The first photo showed the girls wrapped in blankets and wearing moccasins. The second photo, which was taken only weeks later, showed the children in plaid uniforms, high heels boots, and wide-brimmed straw caps.

Larry Larrichio, adjunct history professor, said that he came across the 1885 photos while researching for a military outpost. He immediately recognized their importance.

These images show the U.S. government’s systematic effort to integrate Indigenous youth into white society. This included removing them from their homes and sending them to boarding schools. This effort lasted more than 100 years and is now the center of a huge undertaking by the U.S. government. It seeks to expose the troubling legacy of U.S. policies regarding Native American boarding schools. There were many reports of sexual and physical abuse.

“When I pulled out that photo, it brought a tearful to my eyes. Larrichio, who is a research associate at the University of New Mexico’s Latin American and Iberian Institute, said that she was struck by the beautiful faces of the Apache girls dressed in Native costumes and then the ugly American bonnets. It just knocked my butt.”

The U.S. The U.S. Interior Department began examining records to identify past boarding schools as well as the names and tribes students. This project will also attempt to identify how many children died while attending these schools, and bury them in unmarked graves.

In an effort that started years before, nine Native American children who were more than 100 years ago died while attending a Pennsylvania government-run school were disinterred and handed to their relatives in a ceremony Wednesday. They could then be returned to the Rosebud Sioux tribal lands of South Dakota.

Deb Haaland is a Laguna Pueblo member and Interior Secretary. She was the first Native American to head a Cabinet agency.

Larrichio’s discovery suggests the enormity of the task, with each piece of information leading to another avenue that must be explored.

Some records are kept by the National Archives and the agency, but most are scattered throughout jurisdictions, from the bowels university archives like the ones Larrichio discovered to the offices of government, churches archives and personal collections.

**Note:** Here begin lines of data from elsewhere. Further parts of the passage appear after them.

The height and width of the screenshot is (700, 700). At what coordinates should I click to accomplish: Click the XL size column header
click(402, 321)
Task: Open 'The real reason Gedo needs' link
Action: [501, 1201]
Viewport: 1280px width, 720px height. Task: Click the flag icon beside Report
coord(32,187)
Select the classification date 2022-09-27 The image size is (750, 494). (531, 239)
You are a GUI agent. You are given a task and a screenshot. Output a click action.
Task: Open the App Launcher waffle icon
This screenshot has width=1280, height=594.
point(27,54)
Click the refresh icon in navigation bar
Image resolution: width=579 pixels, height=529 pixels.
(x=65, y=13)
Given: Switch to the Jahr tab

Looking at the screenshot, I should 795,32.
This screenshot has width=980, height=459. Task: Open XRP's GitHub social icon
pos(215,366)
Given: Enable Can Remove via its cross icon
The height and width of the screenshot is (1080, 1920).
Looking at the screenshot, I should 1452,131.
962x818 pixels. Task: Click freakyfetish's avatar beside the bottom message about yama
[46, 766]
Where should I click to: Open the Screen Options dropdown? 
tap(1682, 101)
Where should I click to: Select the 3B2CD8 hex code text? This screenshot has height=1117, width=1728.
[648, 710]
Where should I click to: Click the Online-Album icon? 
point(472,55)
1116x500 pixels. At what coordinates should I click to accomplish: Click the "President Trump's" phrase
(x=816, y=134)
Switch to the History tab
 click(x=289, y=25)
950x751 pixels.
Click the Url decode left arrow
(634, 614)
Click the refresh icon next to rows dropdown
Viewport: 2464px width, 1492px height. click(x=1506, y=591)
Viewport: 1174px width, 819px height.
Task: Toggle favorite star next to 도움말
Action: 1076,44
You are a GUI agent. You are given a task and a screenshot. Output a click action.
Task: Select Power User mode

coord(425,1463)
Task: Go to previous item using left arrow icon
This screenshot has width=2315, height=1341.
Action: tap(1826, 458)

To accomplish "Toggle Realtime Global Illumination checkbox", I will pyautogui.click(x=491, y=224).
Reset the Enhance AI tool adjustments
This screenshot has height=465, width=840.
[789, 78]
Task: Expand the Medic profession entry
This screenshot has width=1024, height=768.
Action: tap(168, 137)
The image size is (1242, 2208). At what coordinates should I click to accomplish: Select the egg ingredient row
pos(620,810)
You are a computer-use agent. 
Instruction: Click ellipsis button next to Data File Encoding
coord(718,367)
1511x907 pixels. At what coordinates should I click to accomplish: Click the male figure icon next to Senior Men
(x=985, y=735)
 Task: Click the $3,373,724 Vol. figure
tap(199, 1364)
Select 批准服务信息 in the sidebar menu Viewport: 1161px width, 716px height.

This is not to mention any records that were lost or destroyed throughout the years.

Since almost a decade, the National Native American Boarding School Healing Coalition has worked to gather information about these schools. The Minnesota-based group, which is funded by grants and independent researchers from across the country has identified almost 370 schools. It estimates that hundreds of thousands of Native American children have passed through these schools between 1869-1859.

“It’s going be a monumental task. The initiative that was launched in the Interior is great. But it’s a brief timeline and we’ll require further investigation,” stated Christine Diindiisi McCleave (CEO of the group) and a citizen from the Turtle Mountain Ojibwe Nation.

The coalition understands firsthand the difficulty of uncovering truth. For information on the schools, the coalition filed public records requests years ago with the federal government. Diindiisi McCleave stated that the government did not have any answers.

She said that records were only found for 40% of the schools she identified so far. Unknown is the fate of the remaining.

Research and family accounts reveal that there were many children who did not make it home.

The Interior Department has taken a first step towards uncovering more history. Diindiisi McCleave, along with others, are reiterating their call for a federal commission in the U.S. similar to one in Canada where more than 1000 remains of children were recently at residential schools.

The Indian Civilization Act of 1819 was one of the laws that was passed in the United States to support Indian boarding schools. Over 150 years ago, Indigenous children were removed from their communities and forced to attend boarding schools that emphasized assimilation.

Tribal communities have felt strong emotions from the discovery in Canada and renewed attention in the U.S., including anger, grief, and deep longing for healing.